Inflatie-gevoeligheid

Deze inflatie-gevoeligheid is iets wat ik mis in veel finance blogs en nieuwsberichten. De inflatie heeft een grote impact op je koopkracht(ontwikkeling), maar moeilijk in te schatten wat de gevoeligheid is voor jouw persoonlijke situatie omdat deze ook wijzigt. Daarom heb ik eens gekeken naar mijn eigen inflatie-gevoeligheid.
De methode is vrij simpel en basaal, wellicht te simpel: ik heb gekeken naar 3 categoriën aan kosten: vaste kosten (die niet kunnen stijgen, redelijkerwijs), niet-beïnvloedbare kosten en direct beïnvloedbare kosten. Dit heb ik uitgemiddeld over de afgelopen jaren, behalve daar waar de werkelijke kosten werkelijk anders zijn. Zo heeft het geen zin om te kijken naar de hypotheek van mijn vorige woning en dat mee te middelen. Ook heeft de kinderopvangkosten van 2017 weinig invloed op de kosten van 2021. Het zou het gemiddelde wel drukken, maar niets toevoegen.

Allereerst kijk ik naar de vaste kosten. Dit zijn mijn hypotheek, de private-lease-auto-die-veel-te-duur-is en de kosten voor mijn studielening:
Hypotheek: 1199 EUR (rente + aflossing)

> Opdrachten
[a] Welk bedrag staat in de tekst over inflatiegevoeligheid bij de hypotheek?
[b] Noem de categorieën kosten die de schrijver van de tekst over inflatiegevoeligheid onderscheidt.
[c] Schrijf de tekst over inflatiegevoeligheid verder na de laatste regel.

> Aangeleverd materiaal
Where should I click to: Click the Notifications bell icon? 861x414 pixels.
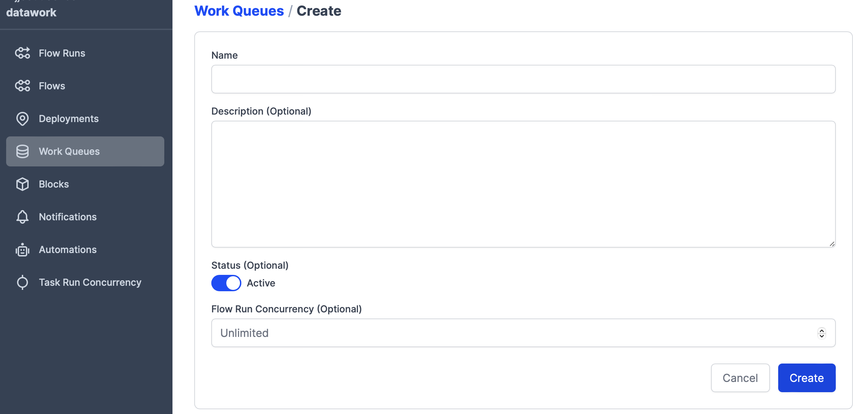22,217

> De antwoorden
[a] 1199 EUR (rente + aflossing).

[b]
- vaste kosten
- niet-beïnvloedbare kosten
- direct beïnvloedbare kosten

[c]
Auto: 664,32 EUR
Studielening: 162,20 EUR
Totaal: 2025,20 EUR

Deze kosten zijn contractueel vastgelegd: de rente van de studielening ligt vast tot deze is afgelost, de autokosten zijn bepaald en de hypotheek ligt vast.

De volgende categorie zijn de niet-beïnvloedbare kosten. Dit is wellicht niet de beste term, want ze zijn wel degelijk te beïnvloeden. De hoofdmoot wordt bepaald door kinderopvang en we kunnen er voor kiezen om dit te beëindigen. Maar dat is niet evident en vergt enkele maanden. Ook de Nuts-kosten zoals deze in dit overzicht staan zijn te beïnvloeden. Dit is namelijk een combinatie van kabeltv, internet, gemeentelijke belastingen, energie en water. Allemaal kosten die te beïnvloeden zijn, behalve de gemeentelijke belastingen (muv. afvalstofheffing en hondenbelasting).

Kinderopvang: 1044,03 EUR
Nuts: 267,03 EUR
Verzekeringen: 102,86 EUR
Sporten (zwemles): 60 EUR
Totaal: 1473,91 EUR

De laatste categorie is het meest interessant: de direct beïnvloedbare kosten. Dat zijn dingen waarvan ik op ieder moment kan bepalen of ik ze wel of niet koop. Brandstof, hondenvoer, horeca, etc. Een minimum hiervan is wel nodig, maar kan gedeeltelijk geschrapt worden of uitgesteld.

Brandstof: 160 EUR
Diversen: 361,7 EUR (incl. woningonderhoud)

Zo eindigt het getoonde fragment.